Absrtact: Fresh iron stick yam was used as material to dry by means of on-line control of material temperature and thickness in microwave drying by inserting optical fiber into material center, drying processing was carried out by single factor test method, polysaccharides in samples were extracted by Soxhlet extraction method, and polysaccharide yield of samples prepared by different drying parameters was determined by phenol-sulfuric acid colorimetry. The microwave drying equipment was used to record the weight and control the temperature of the material. The color difference meter was used to measure the color of the sample and evaluate the drying effect.

The results showed that the material temperature of the highest polysaccharide yield was 50 C and the whiteness value was the highest, but the drying time was the longest when the material temperature was different and the thickness was 5 mm. When the material temperature was 60 C, the material thickness of the highest polysaccharide yield was 5 mm. Comprehensive comparison shows that the drying effect of microwave drying is better when the temperature is 60 C and the material thickness is 5 mm.

Key words: yam microwave drying; temperature; thickness

Tieguan yam is the tuber of Dioscorea zingiberensis, also known as Huaiyao No. 1. It is a unique Germplasm in Chinese yam germplasm resources. It has excellent food and medicine, sweet taste and contains more than 20 nutritional and health components. It is often regarded as a "tribute" and known as "Huai Shen". As a homologous food, it has been used for more than 3000 years.

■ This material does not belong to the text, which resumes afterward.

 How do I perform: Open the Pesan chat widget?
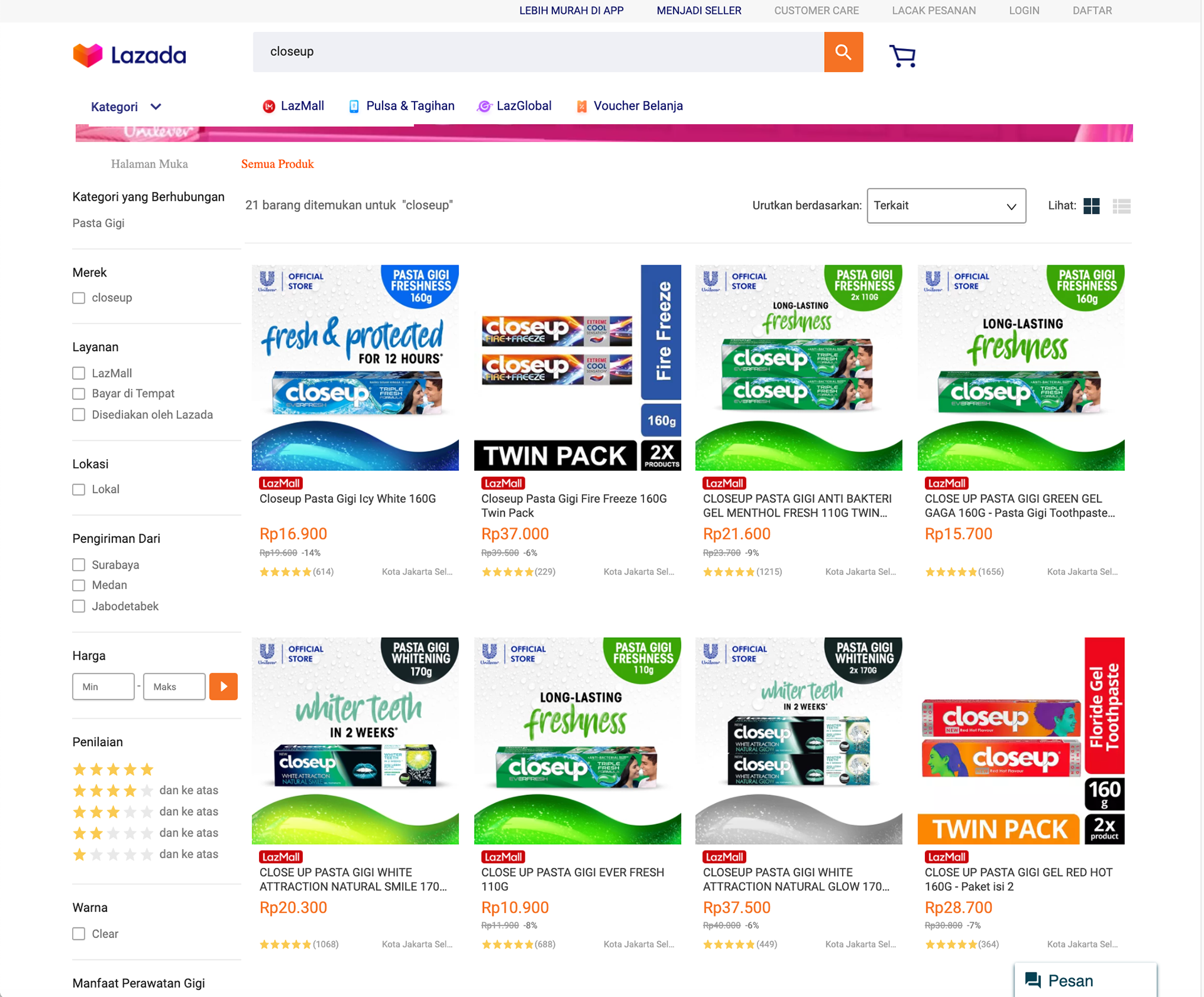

Xu Qin extracted the crude polysaccharide RDP from Dioscorea opposita, purified and separated, and obtained homogeneous polysaccharide RP. Xu Zenglai et al. studied the effects of crude polysaccharide of Chinese yam on immune function in mice. It was concluded that polysaccharide could enhance the proliferation of lymphocyte in mice, promote the production of antibodies in mice and enhance the carbon clearance ability of mice.

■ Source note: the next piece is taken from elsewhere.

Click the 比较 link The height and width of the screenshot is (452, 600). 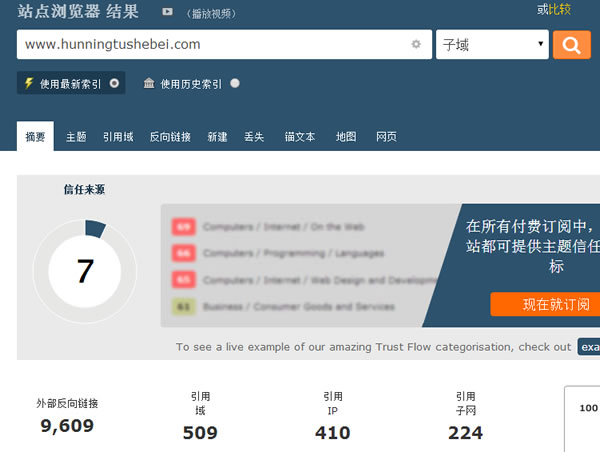coord(559,9)
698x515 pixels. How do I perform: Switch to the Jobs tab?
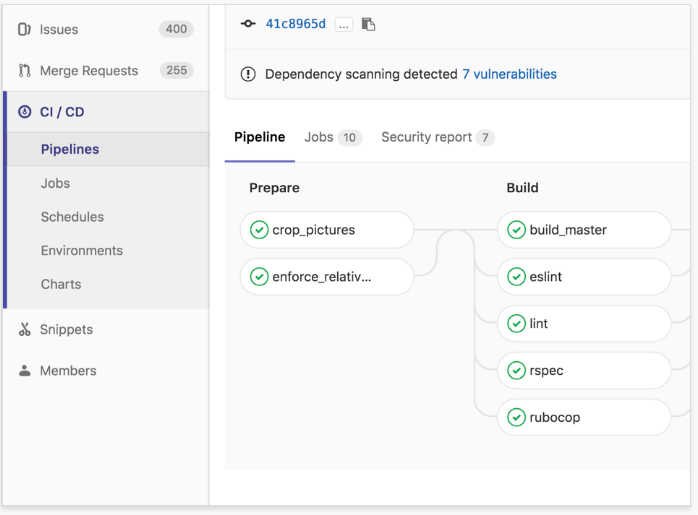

The high medicinal value of dried Tieguan Yam tablets has aroused people's attention and research. Ye Xiaomeng et al. used freeze-drying-microwave vacuum drying technology to dry Tieguan yam, but the drying time was long and the energy consumption was high. Chen Yuanyuan et al. investigated the effects of microwave vacuum drying on the yield and drying characteristics of Tieguan yam polysaccharides, and found that only controlling microwave power could easily lead to burnt paste when water content was low. Huang Luao et al. showed that the properties of Tieguan yam polysaccharides were stable. Under the same temperature, the processing method has no significant effect on it. However, microwave drying of Tieguan yam has not been studied.

The intermittent microwave drying of Tieguan yam at fixed temperature and slice thickness has not been studied. At present, the drying weighing of Tieguan yam is generally carried out by interrupting the extraction of materials, and there are some errors in the data. In this experiment, the electric control microwave drying system developed by our research group is used for on-line measurement.

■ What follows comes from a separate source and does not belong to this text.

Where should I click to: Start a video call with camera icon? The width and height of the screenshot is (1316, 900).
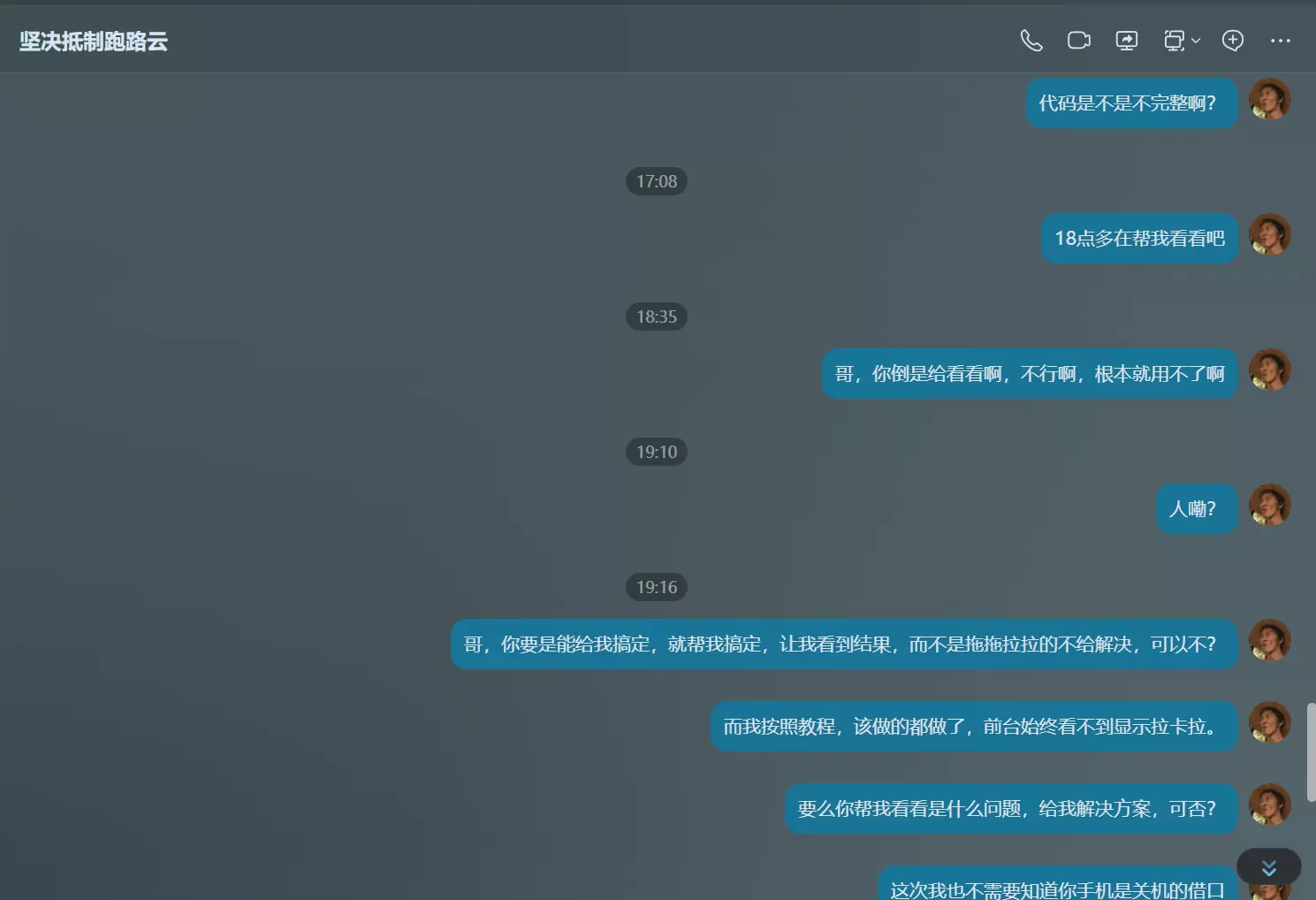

The power of microwave oven and the switch of microwave oven are controlled by Labview programming, National In-structure acquisition card, optical fiber regulator and optical fiber. Optical fiber is used to monitor the temperature of the material center in the microwave oven on-line, and the switch of the microwave oven is controlled by comparing the temperature of the material center with the difference set in the software program. In order to obtain the optimum temperature and thickness of dried Tieguan yam and provide technical support for its production, the effects of different temperature and material thickness on polysaccharide content, color difference and moisture content of Tieguan yam were studied.